Excel with column and row controls?

gaurab

New Member
Hello guys,

Can we export a table of DB to Excel with column and row controls , what i mean is , to generate xls document from a table in DB , such that some of its columns ( not all ) will be protected and user can not modify the data where as some of the columns will be available for end user updation ??? is there any method or command for this...

plz hlp,,,,,,,:confused:

gaurab:(
 

alvin

New Member
Hello guys,

Can we export a table of DB to Excel with column and row controls , what i mean is , to generate xls document from a table in DB , such that some of its columns ( not all ) will be protected and user can not modify the data where as some of the columns will be available for end user updation ??? is there any method or command for this...

plz hlp,,,,,,,:confused:

gaurab:(

You can export db into CSV file, which is easy to modify and import.
But the codepage of these files should be considered, because that the codepage of CSV files will changed after Excel editing.
 

gaurab

New Member
thanks , but even if i export the DB in CSV ( which could be easily done :lol: ) , i need to enforce the securities to some of the columns and some of them should be available to user to be modified :rolleyes:?? is that any way to do it in CSV format ???

gaurab
 

alvin

New Member
thanks , but even if i export the DB in CSV ( which could be easily done :lol: ) , i need to enforce the securities to some of the columns and some of them should be available to user to be modified :rolleyes:?? is that any way to do it in CSV format ???

gaurab

As plain text file, CSV file can not meet these requirements. Could you try to control them manually? Such as only to export those collumns allowed modification?
Or you could search for toolkits for Excel files to Progress in Sourceforge.net.
 

sphipp

Member
Unfortunately, I don;t have my Excel include file to hand and I don't have Progress installed on this PC, so I can't check the syntax, but ...
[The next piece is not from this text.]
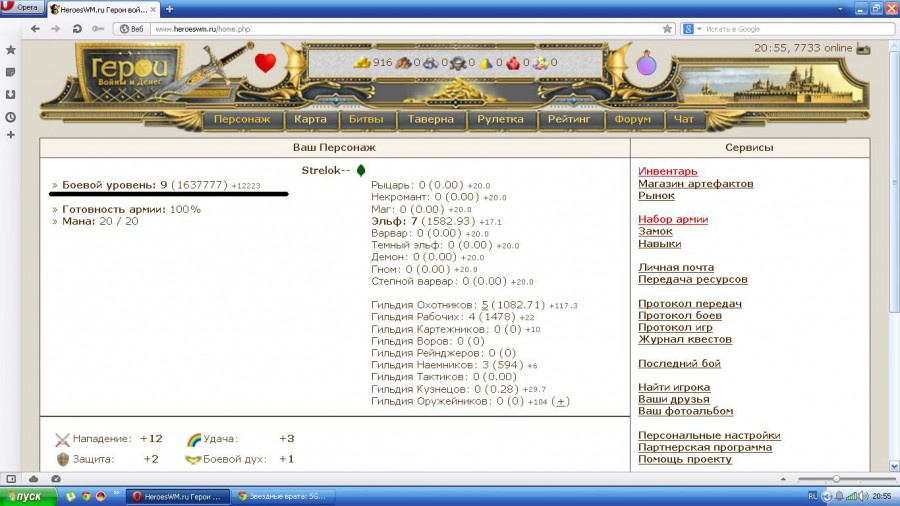The image size is (900, 506).
Task: Click the gold coins resource icon
Action: [x=362, y=63]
From an excel macro, you probably want to set the locked attribute of a range or cell, so something like this might work:
h_excel_cell:locked = yes.

Then you need to protect the worksheet:
h_excel:sheets (1):protect

So, you would do something along these lines:
1. Dump the contents into a CSV file.
2. Import the CSV file into Excel.
3. Run through the cells and set :locked = yes or :locked = no, depending on which cells you want to lock (you might be able to skip :locked = yes as Excel seems to lock them automatically)
4. Format the worksheet
5. Protect the entire workbook/worksheet
6. save the workbook

You could skip 1 and 2 by directly creating cells in Excel, but this is a lot slower, especially for large amounts of data.

I hope this helps a little. Sorry I don't have the exact syntax.